More indulging

Categories: orthodox-life

Date: 29 September 2004 06:53:55

I was speaking to a friend over lunch about my decision to commit to Orthodoxy, and another thing became clear.

A very wise woman (who makes a mean tiramisu and will be heading up north next year as a theological student) once told me several years ago that one day I would be sure of my beliefs and would not feel a need to constantly defend the expression of my faith. Well, two years later and I may be there.

Climbing the candle from an evangelical to a somewhat High Anglican I had a great amount of "testing of my beliefs" to do. Being a genuinely insecure person anyway, this became more pronounced when I was told by many people that my leaving a "low church" meant I was on the Highway to Hell. This fed my insecurities and made me become all the more defensive. I couldn't let any comment slip by that might be hinting that I was "backsliding". This only led to more frustration, and more distress. My insecurities grew and grew.

Waking this morning, my insecurities haven't gone away completely -- but I feel far less insecure. I don't feel like it is me fighting for my beliefs contra munda, or at least contra 'those who feel I am "backsliding"' (it did feel like I was against the world at times -- I'm nothing if not over-dramatic).

Today has been a very therapeutic day for me. And a great blessing. Thanks be to God.

### EXERCISE DATA
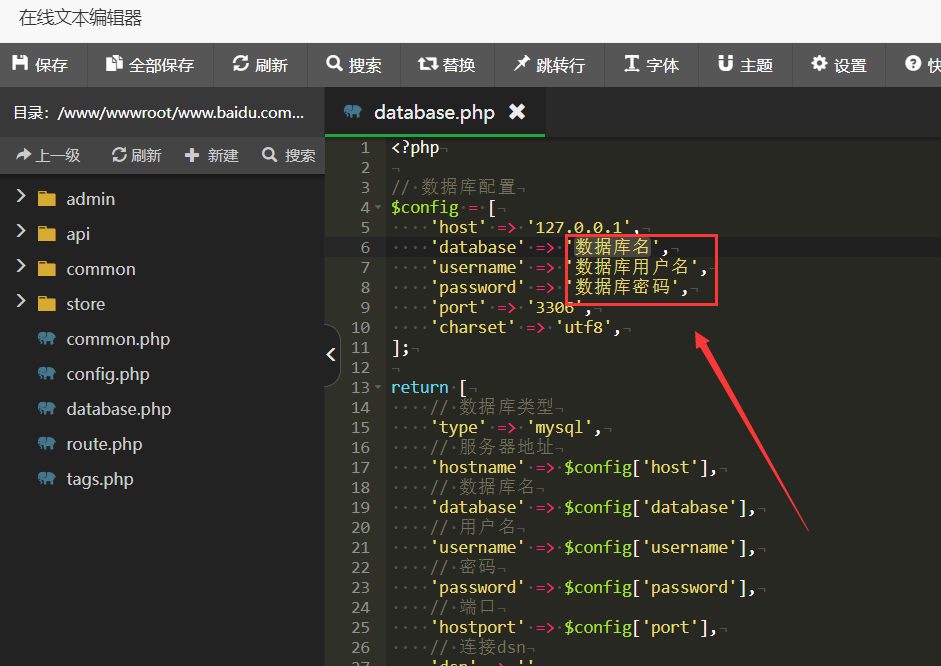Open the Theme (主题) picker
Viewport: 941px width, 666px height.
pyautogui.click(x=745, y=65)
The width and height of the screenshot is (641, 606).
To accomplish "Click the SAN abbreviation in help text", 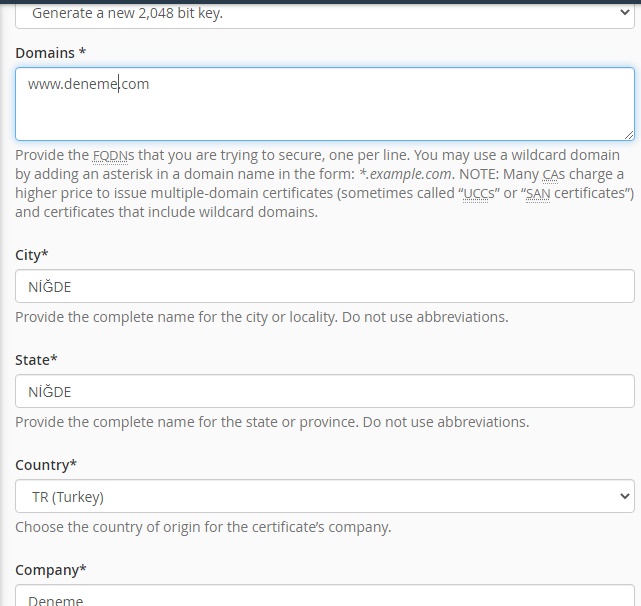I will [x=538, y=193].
---
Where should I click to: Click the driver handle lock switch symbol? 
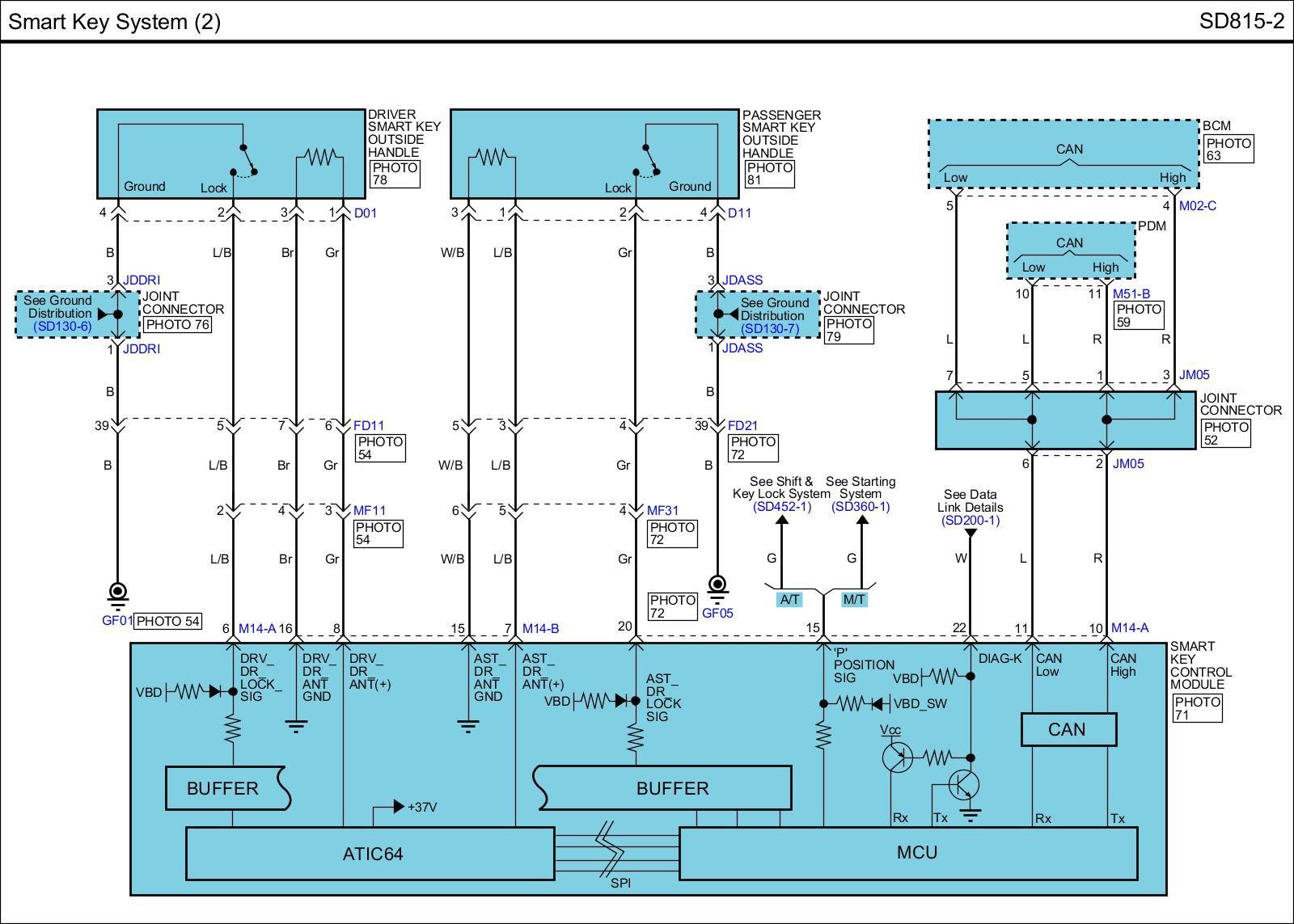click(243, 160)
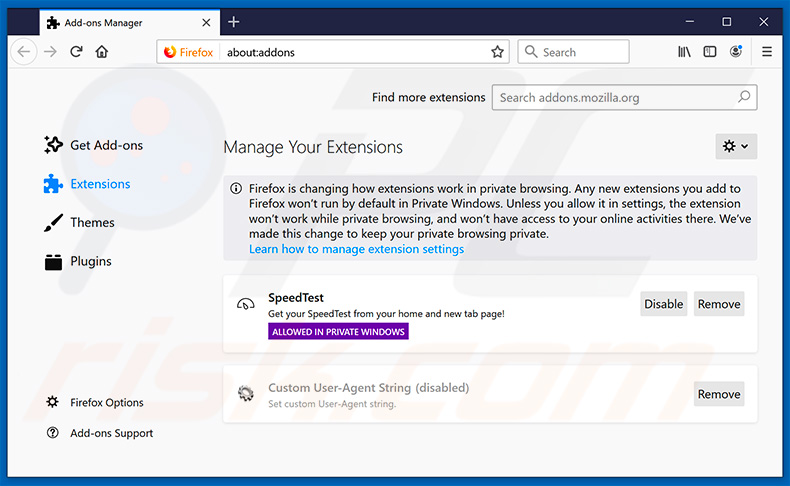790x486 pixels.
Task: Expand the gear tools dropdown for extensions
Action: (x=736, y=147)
==
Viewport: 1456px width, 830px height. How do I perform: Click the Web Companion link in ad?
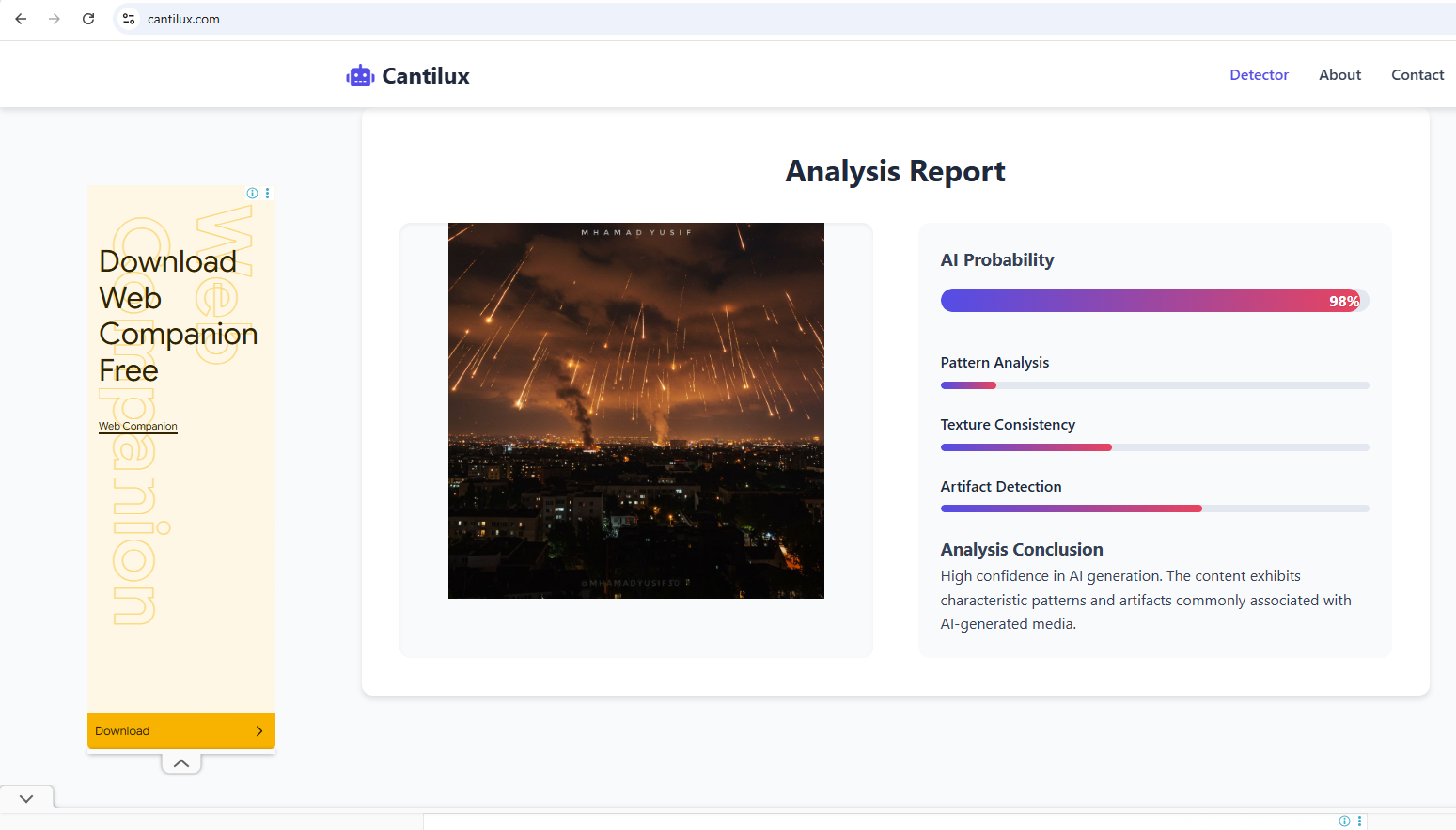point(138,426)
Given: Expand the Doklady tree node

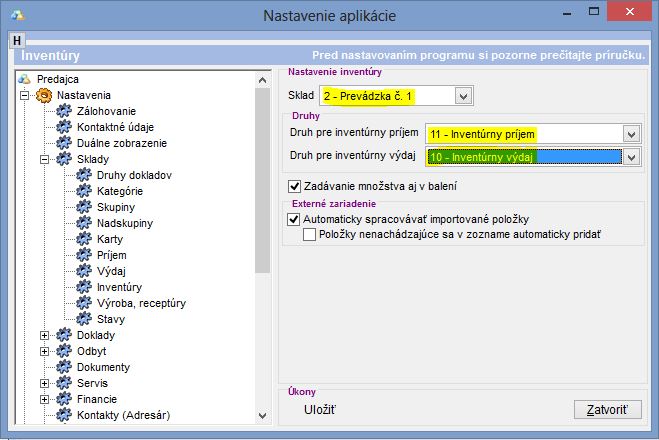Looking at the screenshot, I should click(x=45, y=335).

### EXERCISE 1
Answer these questions on the blog post:
(a) What will the wise woman be doing next year?
(b) According to many people, what did the writer's leaving a "low church" mean?
(c) How does the writer describe today in the closing lines?
### EXERCISE 2
Reproduce the passage of the blog post that begins at the words "Waking this morning, my" and stops after "if not over-dramatic).".
None of the material is needed for this work.

### EXERCISE RESULT 1
(a) She will be heading up north as a theological student.
(b) It meant the writer was on the Highway to Hell.
(c) Today has been a very therapeutic day and a great blessing.

### EXERCISE RESULT 2
Waking this morning, my insecurities haven't gone away completely -- but I feel far less insecure. I don't feel like it is me fighting for my beliefs contra munda, or at least contra 'those who feel I am "backsliding"' (it did feel like I was against the world at times -- I'm nothing if not over-dramatic).